Just a few weeks before the November elections, a federal appeals court on Tuesday temporarily reinstated Texas's harsh voter ID law, despite warnings—including from the Department of Justice—that it suppresses people of color, the poor, the young, and the elderly from casting their ballots.
“Today’s decision shocks the conscience of good people everywhere because it has the clear consequence of denying access to the ballot to many people of color, the elderly, and young persons,” stated Gary Bledsoe, president of the Texas NAACP and an attorney with PotterBledsoe.
In the ruling, a three-judge panel on the New Orleans-based fifth circuit court of appeals temporarily blocked a decision issued last week to strike down voter ID requirements because they discriminate against Black and Hispanic voters.
As justification for Tuesday's reinstatement of the law, the panel argued that changing the requirements, so close to the election, could cause "confusion" among voters. “Based primarily on the extremely fast-approaching election date, we stay the district court’s judgment pending appeal,” Judge Edith Brown Clement wrote for the panel.
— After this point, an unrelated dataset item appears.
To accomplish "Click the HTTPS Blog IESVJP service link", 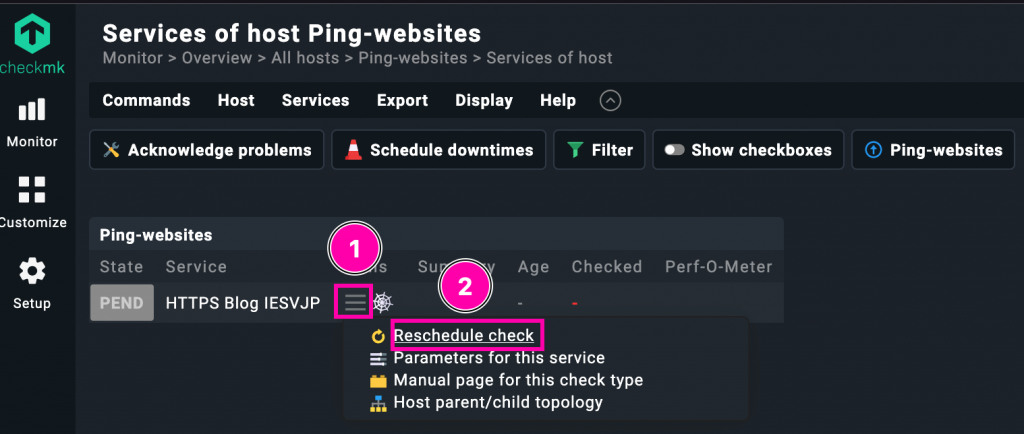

The panel did not rule on the merit of the lower court's decision, instead imposing a temporary block to keep the requirements in place for the upcoming election.
In her decision last week, U.S. District Judge Nelva Gonzales Ramos compared the state's voter ID law to a poll tax, intentionally designed by the legislature to prevent minorities in the state from voting.
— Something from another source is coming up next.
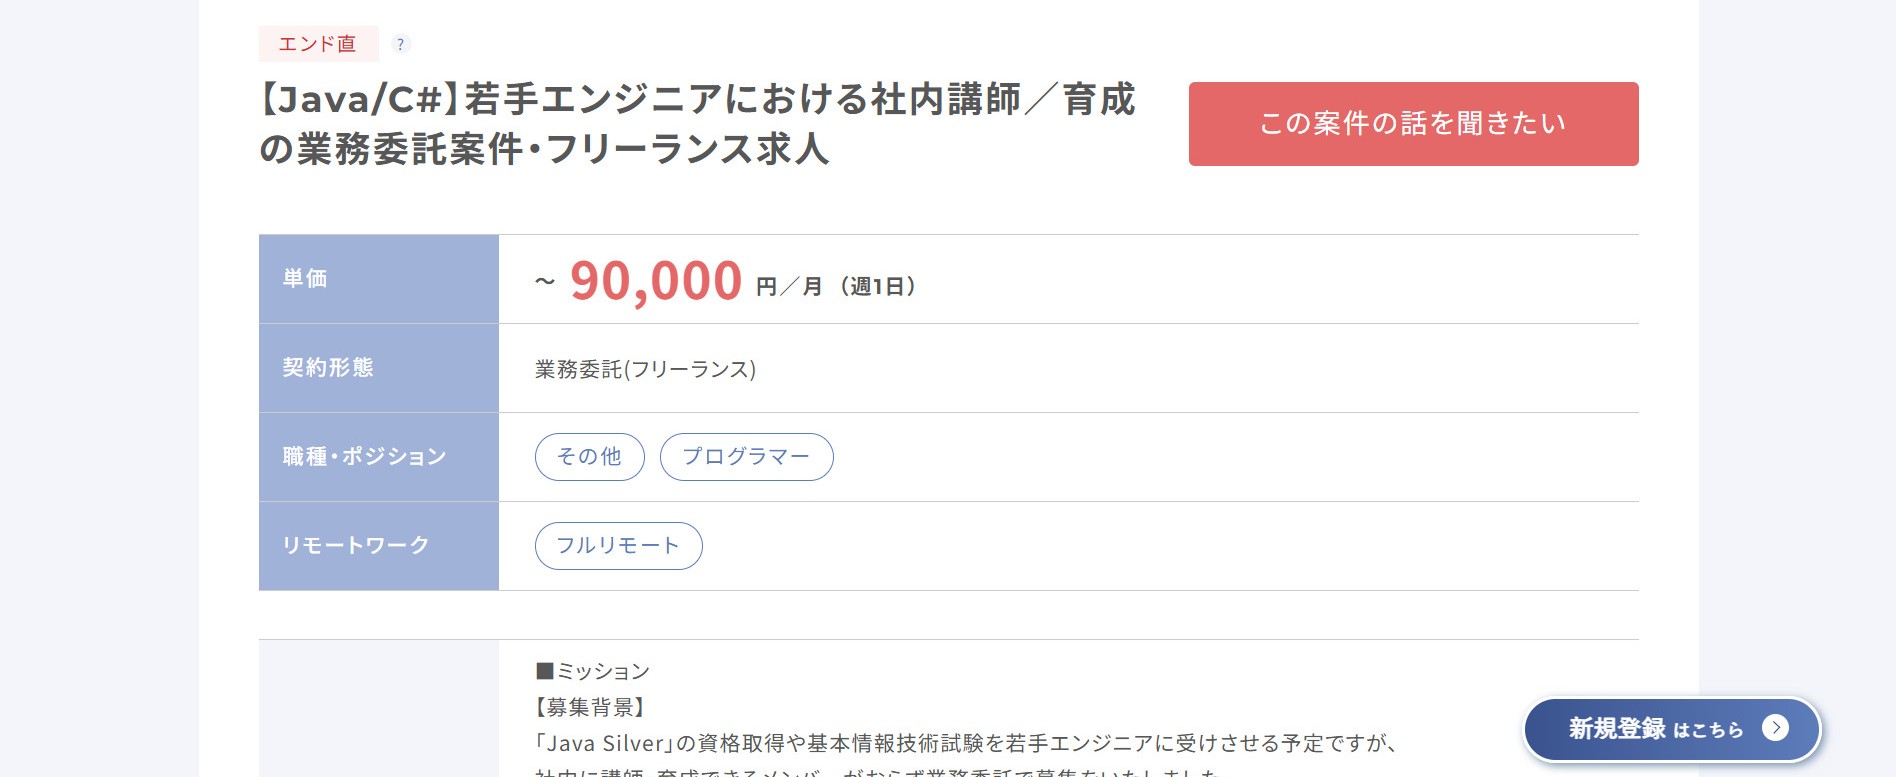Click the 単価 row header
The width and height of the screenshot is (1896, 777).
(305, 279)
The Texas law, the strictest of its kind in the country, requires registered voters to show one of seven kinds of government-issued identification. Of the state's 13.6 million registered voters, more than 600,000 lack the required identification, most of them Black and Hispanic, according to the Department of Justice. But experts who have challenged the voter ID law in court say that, according to their estimates, 1.2 million eligible voters in the state lack the required identification, with Hispanic, Black, and low-income voters far less likely to meet the requirement.
The reinstatement of the rule hands a victory to the state's Republican Party, which is part of a growing, GOP-led effort to impose strict voter ID requirements across the country, in what critics warn amounts to the large-scale suppressing of voters of color.
Plaintiffs say they are filing an emergency appeal of Tuesday's decision to the Supreme Court.
“The Court of Appeals’ decision is very unfortunate because it allows Texas to go forward with the most restrictive voter ID law in the country, which the district court found in a careful and detailed decision to have an unconstitutional racially discriminatory purpose,” said Bob Kengle, co-director of the Voting Rights Project at the Lawyers’ Committee for Civil Rights Under Law. “Minority voters in Texas should not have to go to the Supreme Court to vindicate their fundamental constitutional rights in this election.”